Nouveau parti, nouvelle façon de faire de la politique ? Alors que les contestataires fleurissent dans le mauvais printemps des structures partisanes, le bruit des portes qui claquent hante désormais le paysage politique marocain. Annoncé au mois de juin dernier, ajourné pour cause d’autorisation non délivrée, le parti de la réforme et du développement (PRD) a enfin reçu le ticket pour la course électorale de septembre 2002. Le nouveau-né est, une fois encore, animé par des ex. Bien que ses dirigeants s’en défendent, le parti de la réforme et du développement a des airs de scission. Son Secrétaire général est un membre fondateur et dirigeant du Rassemblement National des Indépendants.

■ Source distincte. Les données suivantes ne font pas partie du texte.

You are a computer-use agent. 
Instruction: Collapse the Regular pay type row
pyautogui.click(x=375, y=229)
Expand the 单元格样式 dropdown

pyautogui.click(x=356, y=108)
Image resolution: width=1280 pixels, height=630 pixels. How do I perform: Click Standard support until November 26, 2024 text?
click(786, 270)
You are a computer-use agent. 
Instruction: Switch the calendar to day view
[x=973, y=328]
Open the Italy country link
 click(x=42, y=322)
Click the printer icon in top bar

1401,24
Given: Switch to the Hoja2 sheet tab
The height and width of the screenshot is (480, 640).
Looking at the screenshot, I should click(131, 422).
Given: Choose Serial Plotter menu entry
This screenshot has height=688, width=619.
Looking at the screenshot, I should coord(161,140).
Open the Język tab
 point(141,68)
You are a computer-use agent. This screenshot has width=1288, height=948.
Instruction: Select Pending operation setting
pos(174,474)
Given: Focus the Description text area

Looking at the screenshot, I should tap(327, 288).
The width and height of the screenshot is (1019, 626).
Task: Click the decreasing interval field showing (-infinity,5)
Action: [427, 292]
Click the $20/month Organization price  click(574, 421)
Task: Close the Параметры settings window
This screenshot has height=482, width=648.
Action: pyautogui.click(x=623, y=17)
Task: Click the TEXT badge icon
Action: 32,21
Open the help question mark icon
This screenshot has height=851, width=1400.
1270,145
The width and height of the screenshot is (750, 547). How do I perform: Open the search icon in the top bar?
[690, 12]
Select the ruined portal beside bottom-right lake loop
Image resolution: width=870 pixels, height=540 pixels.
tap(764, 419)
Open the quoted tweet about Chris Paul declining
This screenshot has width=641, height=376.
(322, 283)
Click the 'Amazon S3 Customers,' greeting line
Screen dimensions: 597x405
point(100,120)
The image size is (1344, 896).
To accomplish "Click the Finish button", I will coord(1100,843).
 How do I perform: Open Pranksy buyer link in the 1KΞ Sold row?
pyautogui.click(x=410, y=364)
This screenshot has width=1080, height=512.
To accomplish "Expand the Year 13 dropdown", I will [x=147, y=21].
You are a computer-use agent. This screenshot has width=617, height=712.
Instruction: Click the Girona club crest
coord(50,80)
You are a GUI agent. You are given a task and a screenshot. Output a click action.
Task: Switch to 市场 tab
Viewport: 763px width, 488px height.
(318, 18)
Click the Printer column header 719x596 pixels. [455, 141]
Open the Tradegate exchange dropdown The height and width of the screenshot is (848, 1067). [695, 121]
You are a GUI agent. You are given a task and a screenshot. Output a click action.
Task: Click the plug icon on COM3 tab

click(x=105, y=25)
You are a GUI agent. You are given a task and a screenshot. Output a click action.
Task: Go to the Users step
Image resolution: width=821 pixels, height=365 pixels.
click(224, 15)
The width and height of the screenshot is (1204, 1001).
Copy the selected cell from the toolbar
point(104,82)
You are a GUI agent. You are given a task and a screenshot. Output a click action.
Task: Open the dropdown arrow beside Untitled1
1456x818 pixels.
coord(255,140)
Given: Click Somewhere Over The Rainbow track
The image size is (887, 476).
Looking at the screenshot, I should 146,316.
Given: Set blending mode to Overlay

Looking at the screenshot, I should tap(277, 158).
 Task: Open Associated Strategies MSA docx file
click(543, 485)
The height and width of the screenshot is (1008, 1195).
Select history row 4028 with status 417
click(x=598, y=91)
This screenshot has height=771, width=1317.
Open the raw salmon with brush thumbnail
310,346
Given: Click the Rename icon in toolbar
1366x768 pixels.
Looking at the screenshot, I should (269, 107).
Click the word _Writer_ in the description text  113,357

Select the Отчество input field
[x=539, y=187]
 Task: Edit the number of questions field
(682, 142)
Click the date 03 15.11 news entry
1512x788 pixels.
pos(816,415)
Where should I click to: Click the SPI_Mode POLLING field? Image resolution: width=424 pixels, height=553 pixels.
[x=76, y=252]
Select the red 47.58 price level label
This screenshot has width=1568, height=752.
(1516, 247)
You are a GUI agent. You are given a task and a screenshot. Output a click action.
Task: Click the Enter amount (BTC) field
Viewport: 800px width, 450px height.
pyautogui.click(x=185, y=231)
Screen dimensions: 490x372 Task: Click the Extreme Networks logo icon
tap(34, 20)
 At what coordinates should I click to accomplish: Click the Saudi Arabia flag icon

Les familiers de la rue Laos, siège du RNI, se rappelleront pendant longtemps encore la silhouette de Abderrahman El Kouhen, ancien ministre et ex- ambassadeur et celle de Hassan Moutahir, présenté officieusement comme numéro 2 du PRD. Les deux dirigeants ont officiellement claqué la porte du RNI au tout début de l’année 2001. Pour cause d’incompatibilité avec le Président Osman et surtout «ses méthodes autocratiques». Les deux frondeurs qui ont choisi d’autres horizons pour faire de la politique, faisaient partie d’un groupe de contestataires –dont fait partie Haddou Echigguer- qui ont fini par choisir de continuer à militer sous les couleurs bleues du Rassemblement. Ni de gauche ni de droite, le PRD s’est positionné sur l’échiquier politique. A sa manière et en refusant déjà toute forme de coalition avec des partis proches du RNI. Défenseur du libéralisme économique et de l’équilibre social, de l’amazighité comme de l’arabité, ce tout nouveau parti reprend à son compte des serpents de mer de la vie politique telle que la réforme de la justice, celle de l’administration ou encore la moralisation de la vie publique.